**REQUIRED ACTION**
Select the lines below containing the word "escolar".

**DATA RECORDS**
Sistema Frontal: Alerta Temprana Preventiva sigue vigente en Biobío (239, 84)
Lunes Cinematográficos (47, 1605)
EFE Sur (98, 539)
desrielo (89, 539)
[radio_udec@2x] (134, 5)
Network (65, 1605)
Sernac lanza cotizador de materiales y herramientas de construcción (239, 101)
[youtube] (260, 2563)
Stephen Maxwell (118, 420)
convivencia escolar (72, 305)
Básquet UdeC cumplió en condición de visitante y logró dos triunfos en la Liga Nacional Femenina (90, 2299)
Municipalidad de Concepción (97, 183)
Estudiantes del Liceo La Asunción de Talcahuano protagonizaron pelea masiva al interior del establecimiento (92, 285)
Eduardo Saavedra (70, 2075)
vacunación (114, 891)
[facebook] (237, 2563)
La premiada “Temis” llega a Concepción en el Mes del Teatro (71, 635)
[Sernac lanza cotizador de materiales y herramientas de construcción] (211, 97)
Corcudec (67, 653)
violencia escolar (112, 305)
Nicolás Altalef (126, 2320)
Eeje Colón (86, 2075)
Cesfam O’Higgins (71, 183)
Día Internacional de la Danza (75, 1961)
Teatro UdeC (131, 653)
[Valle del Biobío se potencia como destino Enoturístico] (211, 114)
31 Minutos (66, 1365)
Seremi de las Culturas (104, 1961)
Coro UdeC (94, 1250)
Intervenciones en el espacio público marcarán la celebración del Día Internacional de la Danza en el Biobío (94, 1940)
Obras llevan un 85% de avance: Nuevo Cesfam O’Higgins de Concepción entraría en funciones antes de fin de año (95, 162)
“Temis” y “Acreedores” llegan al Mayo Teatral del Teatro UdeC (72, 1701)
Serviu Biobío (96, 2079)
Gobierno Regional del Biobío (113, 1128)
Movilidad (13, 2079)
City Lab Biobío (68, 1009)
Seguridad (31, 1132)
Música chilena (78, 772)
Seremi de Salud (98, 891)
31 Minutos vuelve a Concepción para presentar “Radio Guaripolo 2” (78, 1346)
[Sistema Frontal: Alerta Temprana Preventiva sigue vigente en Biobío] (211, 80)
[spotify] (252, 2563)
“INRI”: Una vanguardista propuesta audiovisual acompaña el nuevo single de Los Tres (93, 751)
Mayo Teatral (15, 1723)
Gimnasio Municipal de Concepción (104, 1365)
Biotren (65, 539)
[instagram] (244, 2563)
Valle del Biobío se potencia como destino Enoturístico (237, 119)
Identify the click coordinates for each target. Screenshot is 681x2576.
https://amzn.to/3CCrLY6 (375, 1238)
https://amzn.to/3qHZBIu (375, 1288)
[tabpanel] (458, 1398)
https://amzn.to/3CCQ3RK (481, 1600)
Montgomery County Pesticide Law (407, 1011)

**RESPONSE TO THIS EXERCISE**
convivencia escolar (72, 305)
violencia escolar (112, 305)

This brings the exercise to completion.